MYERS. Some of these things won't be needed.

WITT. You aren't necessarily recommending that the Coordinator recommend them, but you are just putting your finger on the problem. You can solve them in several ways.

MADDEN. 65, 66, 67, 68, 69, 70, 71—

LEISERSON. What's the purpose of quoting Landis?

SMITH. I responded very favorably to the whole report because of that. I was very much impressed with Mr. Landis' book.

MADDEN. 71

EMERSON. You have the number of unassigned cases in the review division wrong. As of September 1, it was 150.

MADDEN. What is it now, Tom?

EMERSON. I don't know. I would say about 125 or 130.

STERN. The number of complaints is also wrong.

MADDEN. 72, 73, 74, 75, 76, 77, 78, 79

SMITH. 78 and 79-Those paragraphs seem to me only something that can be arrived at problematically. Where they come in and where it takes too much time to come in must be worked out.

MADDEN. We are still going to decide our own cases.
ELLIOTT. We just want to have more time for that.

LEISERSON. There is always the danger of formalizing too much.
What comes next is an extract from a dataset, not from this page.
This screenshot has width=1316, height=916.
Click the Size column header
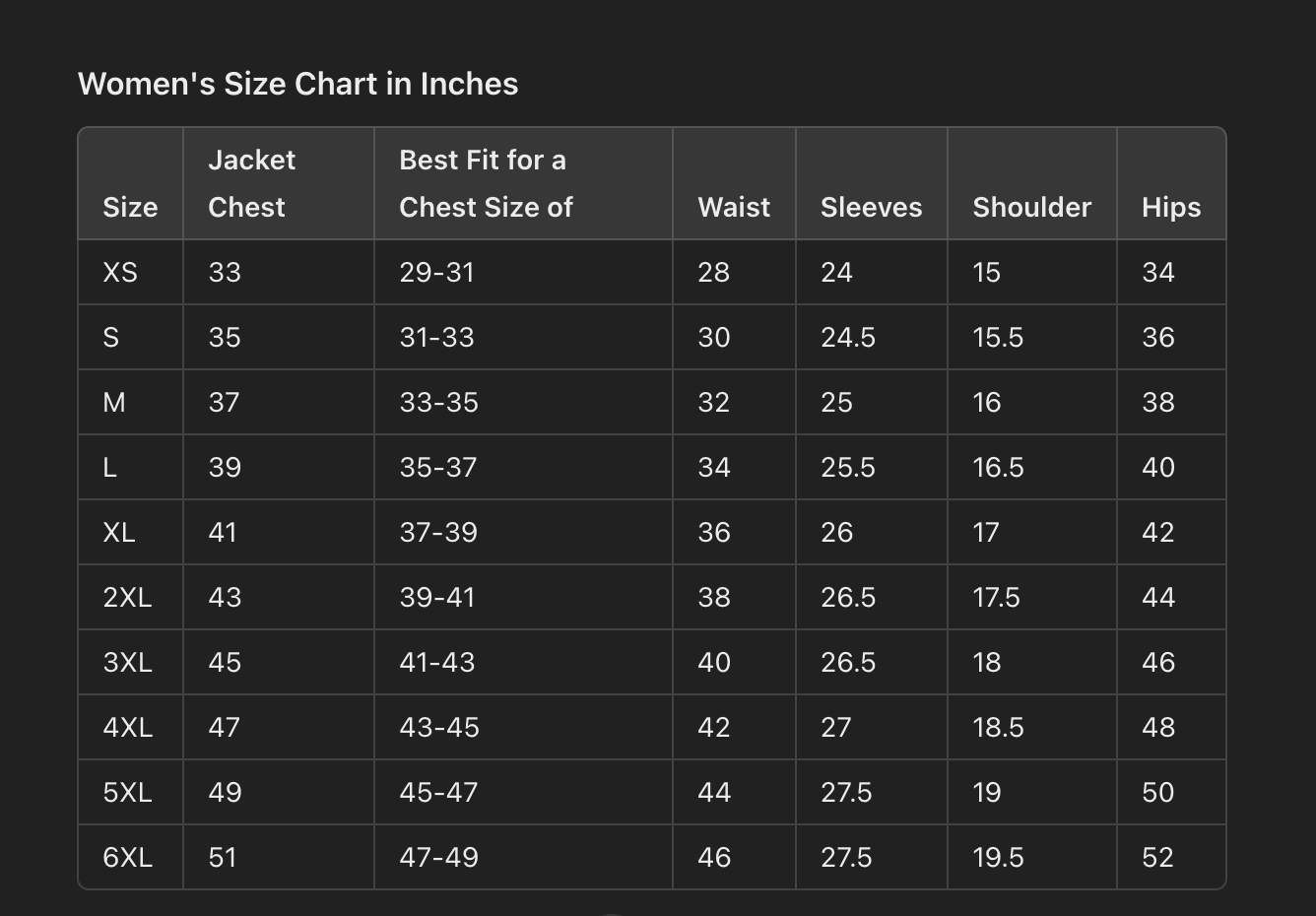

There is no question, however, of the staff need of the people who are in charge of each division, so that they can act with some unison in giving out the Board's policy, and if they had something like the heads of each division getting together regularly for staff meetings they will know they are working as a team and not one running off ahead of the other.

SMITH. It prevents mix-ups and means sharing of points of view, so that the person who finally comes to the Board to report on it has got something out of those contacts.
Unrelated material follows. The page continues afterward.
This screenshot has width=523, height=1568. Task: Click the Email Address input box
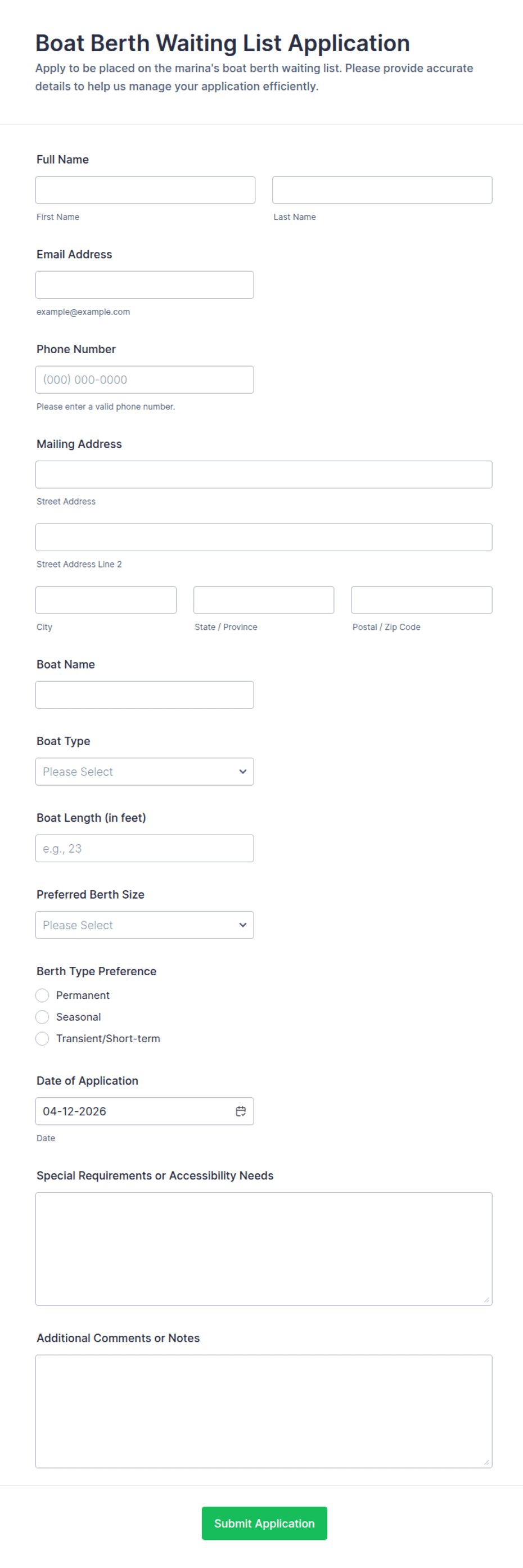click(x=145, y=285)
MADDEN. Don't you think it is contrary to form to have findings and conclusions in same section?

PATTERSON. We didn't contemplate having this reviewed by the circuit court of appeals.

They

MADDEN. I think we should give the committee a silent vote of thanks. have done a small job. I don't see how you did it without neglecting your social affairs and your sleep.

LEISERSON. They may not have all the answers since this is a very difficult problem, but they have done an excellent job in analyzing all of the work of the Board here. They have given us an outline of the problems, so that we can set up a system here so that the work will flow in a regular order. It is an excellent job. All the answers aren't there, but there is enough there to work on.

SMITH. It might be interesting to get a group of regional attorneys in and let them go over the legal section in the same fashion. I think their problems are difficult and I realize that the Directors are closer to the administrative end than the attorneys are, but outsiders can often come in and make valuable suggestions.

LEISERSON. You might show them this report and they might have some idea both on this and their own.

WITT. I think that kind of survey is essential, because point after point you run into problem of effective coordination between legal and administrative departments.

PATTERSON. Difficulty is that you would have difficulty in getting four attorneys to agree.

WITT. I thought you were going to say as smart as you people, and that is right.

MADDEN. I am going to ask the staff people to leave, so the Board can meet with the regional directors alone for a few minutes.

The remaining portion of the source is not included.